## TO DO
1. Translate into Spanish this sentence from the passage on thirteenth-century European costume: "The clothing of royalty was set apart by its rich fabric and luxurious furs."
2. Pick up the passage on thirteenth-century European costume where it stops and continue writing it.

## PROVIDED TEXT
════════════════════
Costume during the thirteenth century in Europe was very simple for both men and women, and quite uniform across the continent.  Male and female clothing was relatively similar, and changed very slowly, if at all.  Most clothing, especially outside the wealthier classes, remained little changed from three or four centuries earlier.  The century saw great progress in the dyeing and working of wool, which was by far the most important material for outerwear.  For the rich, colour and rare fabrics such as silk from the silkworm was very important.  Blue was introduced and became very fashionable, being adopted by the Kings of France as their heraldic colour.

Men's clothing
Men wore a tunic, cote or cotte with a surcoat over a linen shirt. One of these surcoats was the cyclas, which began as a rectangular piece of cloth with a hole in it for the head. Over time the sides were sewn together to make a long, sleeveless tunic. When sleeves and sometimes a hood were added, the cyclas became a ganache (a cap-sleeved surcoat, usually shown with hood of matching color) or a gardcorps (a long, generous-sleeved traveling robe, somewhat resembling a modern academic robe). A mantle was worn as a formal wrap. Men also wore hose, shoes, and headdress. The clothing of royalty was set apart by its rich fabric and luxurious furs. Hair and beard were moderate in length, and men generally wore their hair in a "pageboy" style, curling under at neck length. Shoes were slightly pointed, and embroidered for royalty and higher clergy.

Working men's clothing
Working men wore a short coat, or tunic, with a belt. It was slit up the center of the front so that they could tuck the corners into their belt to create more freedom of movement. They wore long braies or leggings with legs of varying length, often visible as they worked with their cotte tucked into their belt.  Hose could be worn over this, attached to the drawstring or belt at the waist. Hats included a round cap with a slight brim, the beret (just like modern French ones, complete with a little tab at the top), the coif (a little tight white hood with strings that tied under the chin), the straw hat (in widespread use among farmworkers), and the chaperon, then still a hood that came round the neck and over the shoulders.  Apart from aprons for trades like smithing, and crude clothes tied round the neck to hold seed for sowing, special clothes were not worn for working.

Style gallery

Men working in linen braies, tunics, and coifs, from the Maciejowski Bible, c. 1250.  The man on the left wears green hose over his braies.
════════════════════
## DATA LINES

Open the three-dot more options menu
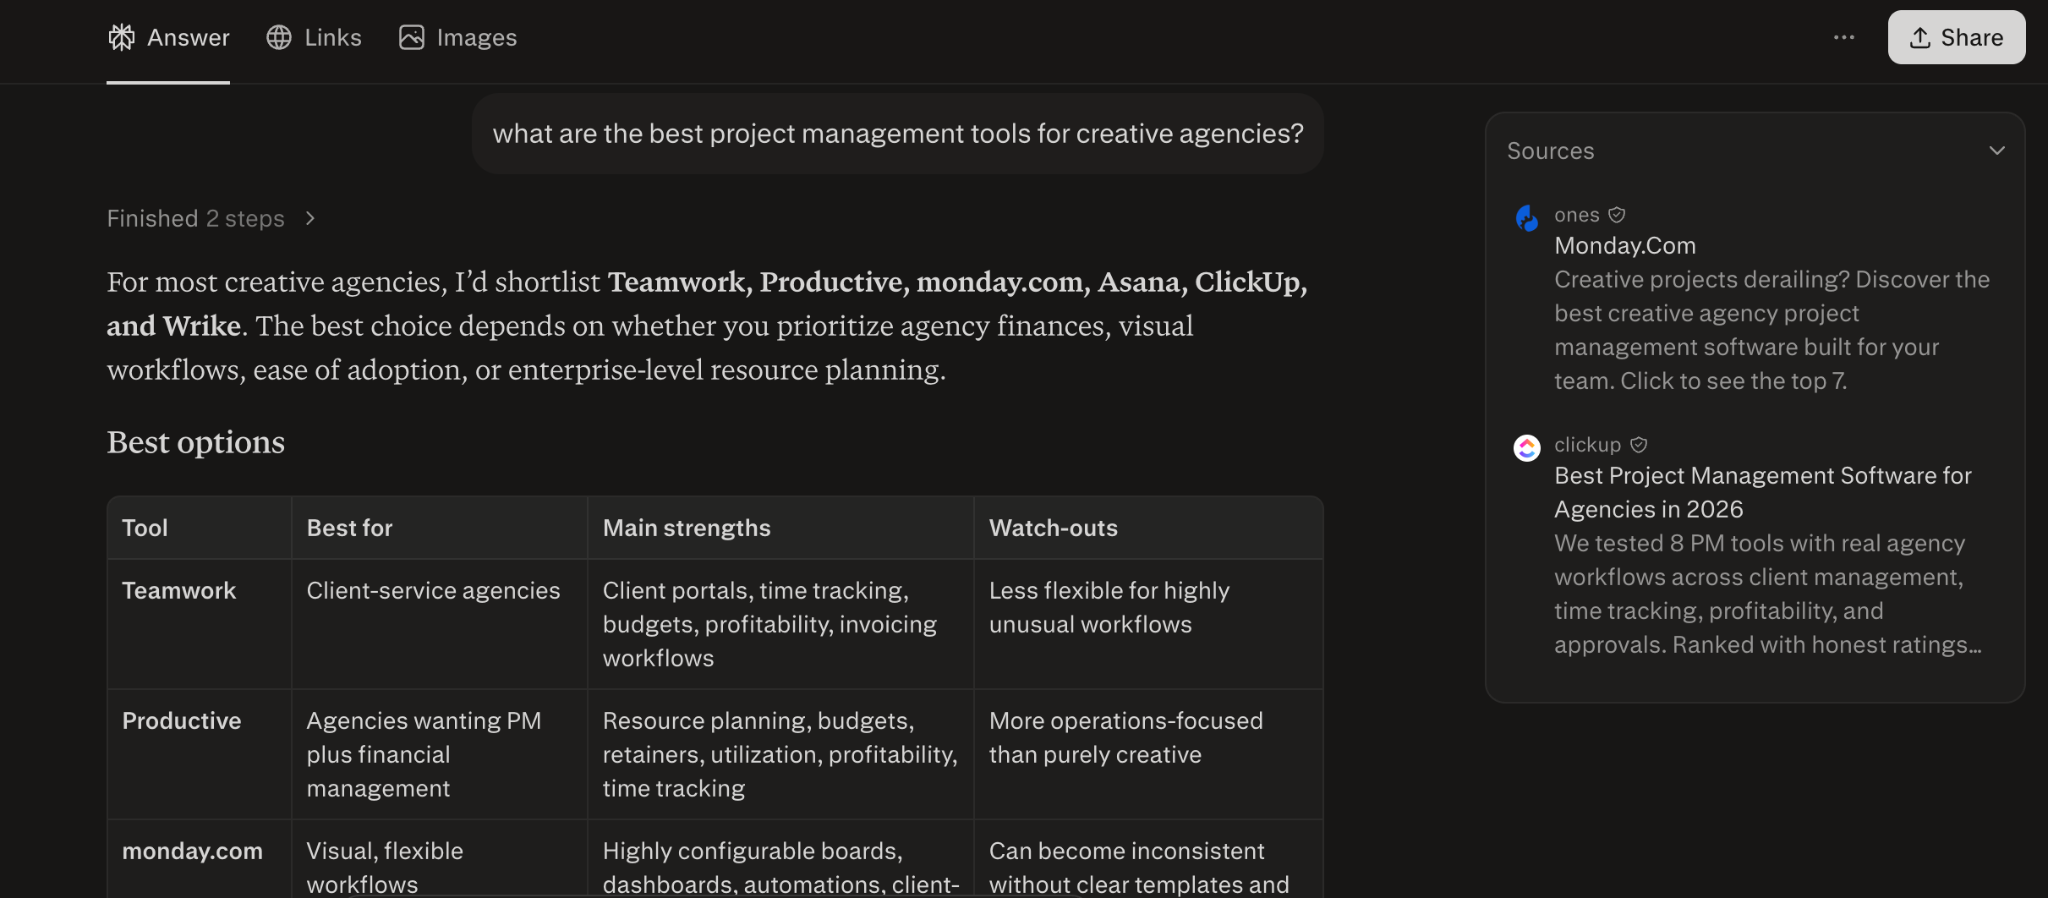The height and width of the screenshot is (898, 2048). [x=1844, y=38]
════════════════════
## WRITTEN RESPONSES
1. La ropa de la realeza se distinguía por sus ricas telas y sus lujosas pieles.

2.
Man in a coif and shirt (camisa) with gussets at the hem, from the Cantigas de Santa Maria, Spain, mid-13th century.
Falconers wear belted tunics and coifs, 1240s.
Young Merlin wears a short tunic with a rectangular cloak or mantle and hose.  King Vortigern wears a mantle draped over both shoulders over a long robe or tunic and shoes with straps at the instep. From a manuscript of Geoffrey of Monmouth's Prophetia Merlini, c. 1250–70.
Man in the short, hooded cape called a cappa or chaperon, c. 1250–70.
Musicians wear two long tunics, one over the other.  The tunic on the left is an early example of mi-parti or particolored clothing, made from two fabrics. Cantigas de Santa Maria, mid-13th century, Spain.
Pan-pipe players wear tunics with hanging sleeves over long-sleeved undertunics.  Both wear coifs. Cantigas de Santa Maria, mid-13th century, Spain.

Women's clothing

Overview
Dress for women was modest and restrained, and a narrow belt was uniform. Over it was worn the cyclas or sleeveless surcoat also worn by men. More wealthy women wore more embroidery and their mantle, held in place by a cord across the chest, might be lined with fur. Women, like men, wore hose and leather shoes.

Headdresses and hairstyles
Individuality in women's costume was expressed through their hair and headdress. One distinctive feature of women's headwear was the barbette, a chin band to which a hat or various other headdresses might be attached. This hat might be a "woman's coif", which more nearly resembled a pillbox hat, severely plain or fluted. The hair was often confined by a net called a crespine or crespinette, visible only at the back. Later in the century the barbette and coif were reduced to narrow strips of cloth, and the entire hairdress might be covered with the crespine, the hair fashionably bulky over the ears. Coif and barbettes were white, while the crespine might be colored or gold. The wimple and veil of the 12th century still seen on nuns today was still worn, mainly by older women and widows.
Women also wore long tunics that went down to their ankles. This was worn over a shirt.

Wealthier women's jewelry
Wealthy women often wore clothes lined with fur. They wore jewelry and jewels such to make them look wealthy. Rings and brooches were made of gold and silver, inset with uncut precious and semi-precious stones. Gold was reserved for the upper class.

Style gallery

Sumptuary laws
The Fourth Council of the Lateran of 1215 ruled that Jews and Muslims must be distinguishable by their dress, beginning the process that transformed the conical or pointed Jewish hat from something worn as a voluntary mark of difference to an enforced one. Previously it had been worn but had been regarded by European Jews as "an element of traditional garb, rather than an imposed discrimination".  A law in Breslau in 1267 said that since Jews had stopped wearing the pointed hats they used to wear, this would be made compulsory.  The Yellow badge also dates from this century, although the hat seems to have been much more widely worn.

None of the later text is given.